I have been interested in defraggers since the DOS days. Unix people
assure me they are not needed on Unix machines. I don't see how this
could be possible.

I can see how Unix might reserve some space at the end of a file for
it to grow into to avoid fragmenting an individual file, but I don't
see how it could ensure frequently used files live close together on
disk. I don't see how it would not have many tiny slices of unused
space. It would eventually have to consolidate them to allocate new
files.

1. Does Unix so any sort of file moving on its own?
2. Do Unix people periodically back up, erase and restore in
last-file-access order to defrag?
3. Is there some clever allocation strategy that keeps things tidy?

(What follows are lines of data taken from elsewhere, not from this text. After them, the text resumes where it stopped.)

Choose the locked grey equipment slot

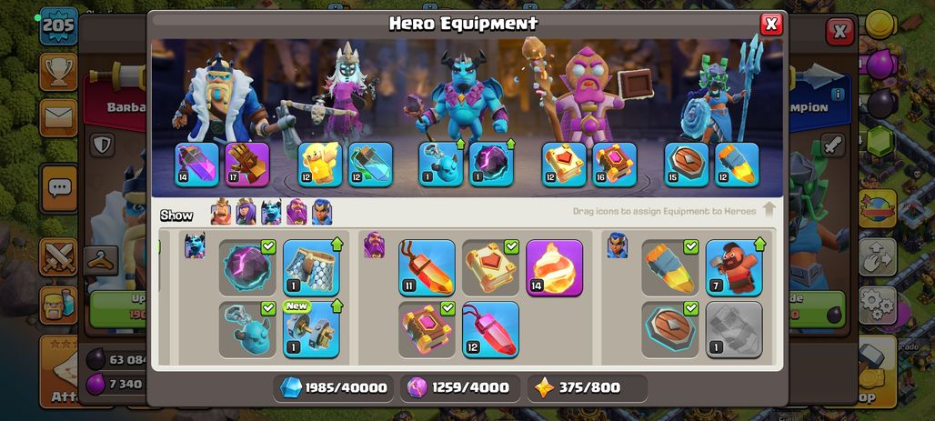pyautogui.click(x=733, y=329)
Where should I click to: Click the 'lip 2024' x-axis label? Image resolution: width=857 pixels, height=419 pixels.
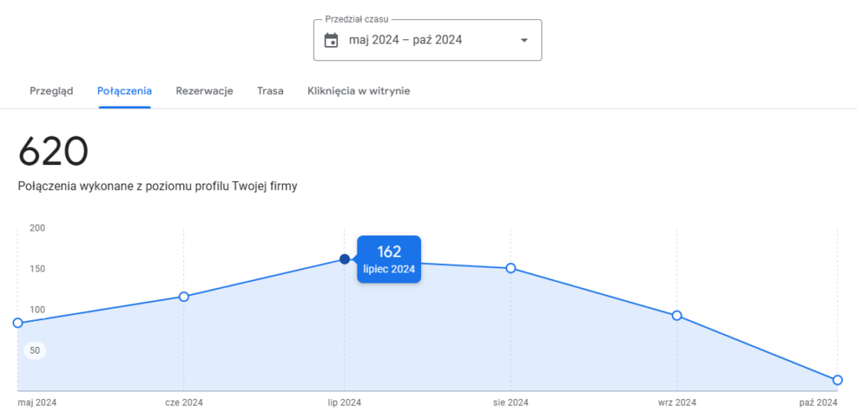345,403
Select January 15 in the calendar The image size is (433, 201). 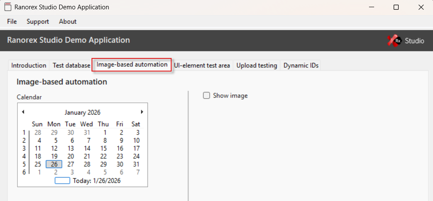pyautogui.click(x=103, y=149)
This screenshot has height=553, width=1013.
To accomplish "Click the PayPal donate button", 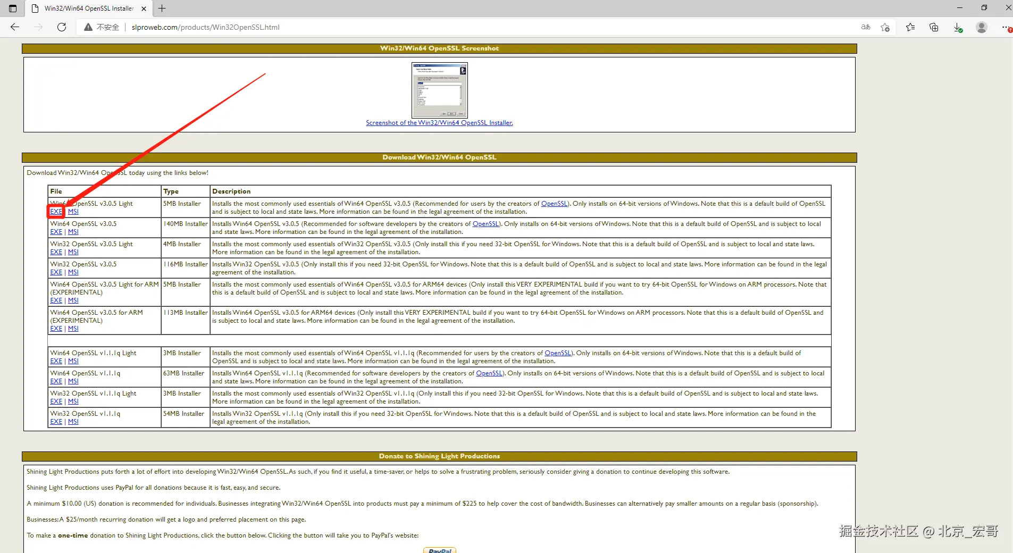I will coord(440,550).
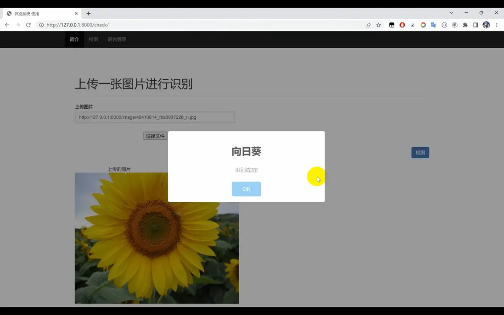Open site information next to the URL

coord(41,25)
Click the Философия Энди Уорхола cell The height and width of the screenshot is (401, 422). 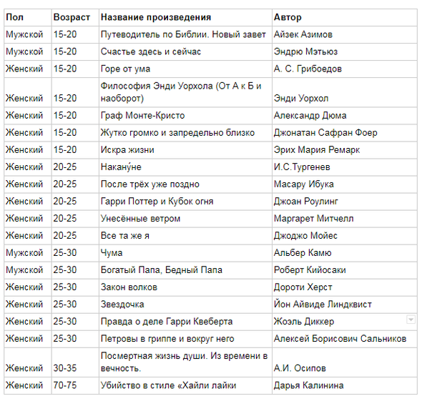click(x=185, y=92)
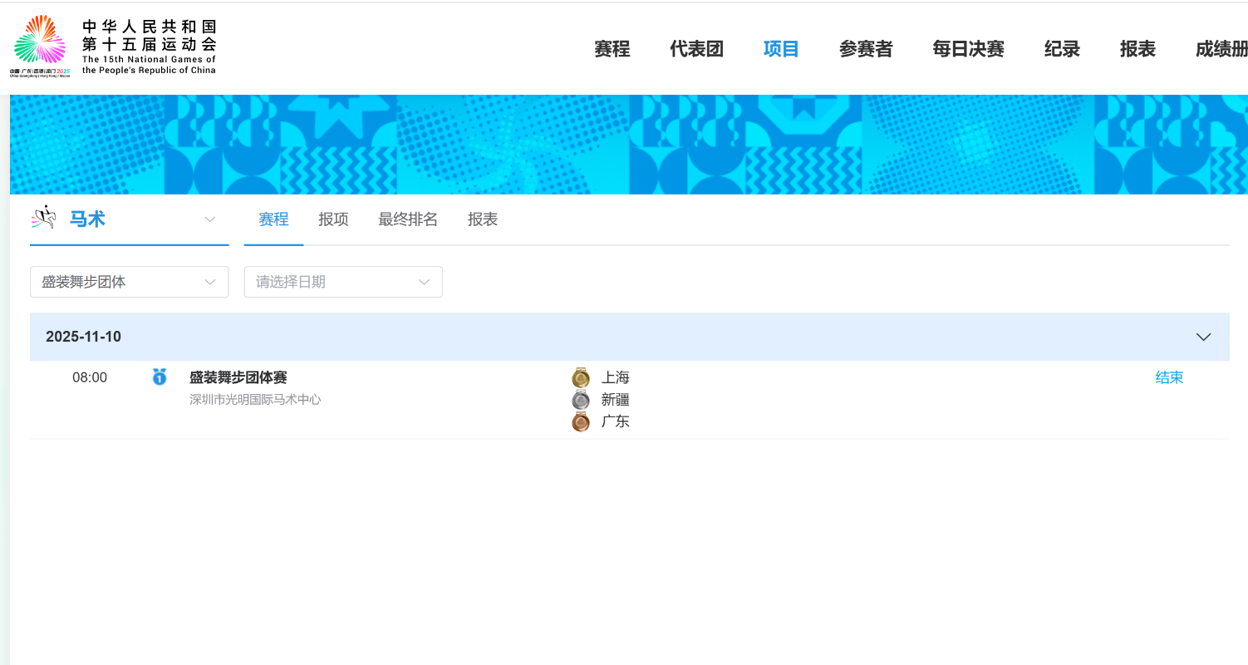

I am thinking about a defrag that uses a spare physical drive. It
would copy files to it in last access date order. As files are copied
the system would flip over to using the tidied version, on a
file-by-file basis. When the drive were completely copied, it would
become the empty work drive.

You might copy the files in physical order by the way they are on the
source or the target disk.

The defrag would work in the background whenever the system was
lightly loaded.

You have to figure out what to do with files that are in use. It might
be possible to have them logically span both disks during the copy,
with all writes directed to the new copy.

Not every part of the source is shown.